Mm, my first memory…Probably when I was very small. I was always drawing people with wings, flying. Then I did comic strips as well, caricatures. After that I started painting and that was that! In school I stopped a little, I studied economy for the BAC, but I re-commenced on my own, making stencils and working more with paint. Pretty much everything I learnt has been self-taught
I’ve seen that you use many techniques for your work. What else is there besides stencils?
The first stencil I ever made was based on a portrait of a friend of mine. I fell in love with that technique, and started adding colours and collages. Being able to cut and paste images, mixing them together and connecting them..
So are you spontaneous? Or do you have the habit of planning things out?
Before my trip to Latin America I always planned everything, I left no room for mistakes. In Argentina, I learnt the importance of spontaneity. I made many stencils, painted, improvised my work and enjoyed the moment without knowing how it was all going to turn out.
Have you travelled a lot? Which city or country has impacted you the most?
I’m originally from Toulous, France. I came to Montreal to finish my studies.Truthfully, I think Argentina was the country that impacted me the most. I was there for four months, and it was part of a long trip I did all through Latin America. I learnt so much! I was truly fascinated by the culture. And artistically I discovered the freedom of painting. In Buenos Aires I met a group of artists and we would always go out on the street to paint, everything was legal and you could hang out all day, whenever you wanted. Around the neighbourhoods of Palermo, San Telmo…

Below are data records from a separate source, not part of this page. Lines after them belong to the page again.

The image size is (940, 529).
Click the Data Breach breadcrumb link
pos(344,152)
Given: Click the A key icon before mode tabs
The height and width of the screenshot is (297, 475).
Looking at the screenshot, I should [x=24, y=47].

And when you paint, do you have a preferred subject? Or a particular message you like to transmit?
Well that’s complicated (laughs). I work a lot with old photographs, and as I love to travel I’m fascinated by the discovery of new cultures, new traditions. The latin culture, the asian culture. I don’t really have a particular preference, I simply take things that interest me, look for subjects, cut up images and put them together. I write as well.
What do you write about?
Mostly when I’m travelling. I read books, I research pictures and images and mix them with words and literature…I always look for things that impact me specially. Crazy characters, happy people, things that capture your eye.
Do you have an artist in particular that inspires you? That has influenced you in any way?
There’s an artist from Paris, C215 that has influenced me a lot. He makes beautiful stencils, super colourful, portraits…my style is similar. He’s travelled the world and has art in various countries. I’m also inspired byEduardo Recife, from Brazil.
What’s the best piece of advice that was ever given to you?
I think it has to be the advice that every artist gives. One has to persevere, one had to do what one loves and having faith in that, everything is going to be fine. You have to be passionate.
Do you have any projects planned for the future?
This summer I want to make more murals in Montreal. I’ll be painting one for Totem festival in July. And on July 15th, FIMA (Festival des Arts Montreal) will be taking place, in which I’m going to exhibit and sell various of my works. There are going to be tons of artists, lots of stands, its a huge festival.